§ YOUR OBJECTIVE
In the entries below, find each line with the word "Remove" and return it.

═══

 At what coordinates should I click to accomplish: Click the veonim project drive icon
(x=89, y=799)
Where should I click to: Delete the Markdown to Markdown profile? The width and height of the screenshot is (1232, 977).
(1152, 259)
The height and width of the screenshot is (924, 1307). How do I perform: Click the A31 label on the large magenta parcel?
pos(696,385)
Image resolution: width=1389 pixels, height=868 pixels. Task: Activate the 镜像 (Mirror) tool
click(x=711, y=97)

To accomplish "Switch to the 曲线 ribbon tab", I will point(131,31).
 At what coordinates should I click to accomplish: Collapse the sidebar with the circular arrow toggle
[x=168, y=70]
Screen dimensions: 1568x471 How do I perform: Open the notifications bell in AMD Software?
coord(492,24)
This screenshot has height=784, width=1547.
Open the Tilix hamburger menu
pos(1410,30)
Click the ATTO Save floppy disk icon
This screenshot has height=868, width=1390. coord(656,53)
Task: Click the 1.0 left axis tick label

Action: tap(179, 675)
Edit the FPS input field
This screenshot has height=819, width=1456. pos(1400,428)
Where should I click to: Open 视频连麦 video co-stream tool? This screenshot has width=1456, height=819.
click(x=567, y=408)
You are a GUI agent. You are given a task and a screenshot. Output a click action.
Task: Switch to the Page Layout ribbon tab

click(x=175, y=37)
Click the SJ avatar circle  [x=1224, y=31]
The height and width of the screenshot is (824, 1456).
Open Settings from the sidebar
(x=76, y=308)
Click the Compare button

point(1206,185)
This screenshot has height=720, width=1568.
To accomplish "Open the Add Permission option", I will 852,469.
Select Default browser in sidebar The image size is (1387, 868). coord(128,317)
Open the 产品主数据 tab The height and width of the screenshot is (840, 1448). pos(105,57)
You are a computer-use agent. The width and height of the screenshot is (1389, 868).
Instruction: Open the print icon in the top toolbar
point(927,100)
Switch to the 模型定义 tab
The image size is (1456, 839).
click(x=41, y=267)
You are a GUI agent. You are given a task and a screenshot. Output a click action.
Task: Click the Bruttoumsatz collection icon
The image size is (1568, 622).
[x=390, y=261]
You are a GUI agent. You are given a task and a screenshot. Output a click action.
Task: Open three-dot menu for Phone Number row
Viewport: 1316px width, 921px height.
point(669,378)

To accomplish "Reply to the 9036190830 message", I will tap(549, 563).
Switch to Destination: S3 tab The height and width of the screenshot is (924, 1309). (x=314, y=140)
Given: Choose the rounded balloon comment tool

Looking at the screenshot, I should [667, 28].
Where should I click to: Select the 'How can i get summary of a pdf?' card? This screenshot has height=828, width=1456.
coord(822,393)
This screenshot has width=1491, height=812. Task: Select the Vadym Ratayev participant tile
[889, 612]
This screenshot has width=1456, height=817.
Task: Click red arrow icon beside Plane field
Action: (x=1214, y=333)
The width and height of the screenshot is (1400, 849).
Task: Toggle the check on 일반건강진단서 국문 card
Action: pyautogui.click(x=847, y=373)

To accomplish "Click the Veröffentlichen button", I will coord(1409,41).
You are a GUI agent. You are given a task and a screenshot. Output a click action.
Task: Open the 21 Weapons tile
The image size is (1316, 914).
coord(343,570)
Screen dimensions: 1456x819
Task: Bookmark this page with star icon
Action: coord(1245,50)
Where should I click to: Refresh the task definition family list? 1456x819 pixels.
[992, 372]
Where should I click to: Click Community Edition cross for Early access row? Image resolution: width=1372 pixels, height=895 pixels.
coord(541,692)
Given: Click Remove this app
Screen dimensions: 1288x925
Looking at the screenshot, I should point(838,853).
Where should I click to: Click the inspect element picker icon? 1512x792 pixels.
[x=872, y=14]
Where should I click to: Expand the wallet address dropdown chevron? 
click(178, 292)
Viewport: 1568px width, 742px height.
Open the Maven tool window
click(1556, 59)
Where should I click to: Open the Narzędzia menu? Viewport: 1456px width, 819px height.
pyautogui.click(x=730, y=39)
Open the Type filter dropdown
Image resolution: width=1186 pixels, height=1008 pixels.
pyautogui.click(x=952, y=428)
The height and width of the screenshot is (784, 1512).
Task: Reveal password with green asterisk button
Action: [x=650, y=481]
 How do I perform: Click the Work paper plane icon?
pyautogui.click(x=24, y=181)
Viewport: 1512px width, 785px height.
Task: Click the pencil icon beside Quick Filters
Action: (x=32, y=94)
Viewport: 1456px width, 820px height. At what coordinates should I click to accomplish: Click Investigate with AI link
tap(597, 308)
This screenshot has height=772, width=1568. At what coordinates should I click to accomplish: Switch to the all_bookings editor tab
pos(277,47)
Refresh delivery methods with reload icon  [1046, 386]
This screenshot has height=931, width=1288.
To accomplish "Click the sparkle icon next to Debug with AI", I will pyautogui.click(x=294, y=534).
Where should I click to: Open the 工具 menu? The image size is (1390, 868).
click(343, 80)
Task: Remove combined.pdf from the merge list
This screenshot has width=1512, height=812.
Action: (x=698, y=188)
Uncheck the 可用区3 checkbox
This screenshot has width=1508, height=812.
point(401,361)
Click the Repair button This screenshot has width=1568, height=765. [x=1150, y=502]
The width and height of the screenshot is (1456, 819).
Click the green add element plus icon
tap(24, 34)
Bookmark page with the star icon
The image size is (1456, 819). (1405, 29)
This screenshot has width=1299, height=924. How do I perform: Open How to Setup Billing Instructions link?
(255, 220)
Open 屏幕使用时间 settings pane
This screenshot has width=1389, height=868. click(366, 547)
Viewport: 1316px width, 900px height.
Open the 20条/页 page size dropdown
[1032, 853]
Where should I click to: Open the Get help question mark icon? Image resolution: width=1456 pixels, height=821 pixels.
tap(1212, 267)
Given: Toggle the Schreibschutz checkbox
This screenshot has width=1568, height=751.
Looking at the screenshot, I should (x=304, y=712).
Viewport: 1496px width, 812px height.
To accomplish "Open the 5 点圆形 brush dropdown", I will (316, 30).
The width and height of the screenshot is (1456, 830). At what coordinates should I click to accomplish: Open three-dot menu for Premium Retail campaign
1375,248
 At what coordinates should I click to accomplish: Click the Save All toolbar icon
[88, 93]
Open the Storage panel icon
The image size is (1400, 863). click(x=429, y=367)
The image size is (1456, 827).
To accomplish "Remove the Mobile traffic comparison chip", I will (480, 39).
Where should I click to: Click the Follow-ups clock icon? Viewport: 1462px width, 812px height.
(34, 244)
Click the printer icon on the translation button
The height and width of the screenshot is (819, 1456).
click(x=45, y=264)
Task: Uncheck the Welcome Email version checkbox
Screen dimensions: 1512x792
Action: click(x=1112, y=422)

═══

§ TASK RESPONSE
Given: Click Remove this app
Task: Remove combined.pdf from the merge list
To accomplish "Remove the Mobile traffic comparison chip", I will (480, 39).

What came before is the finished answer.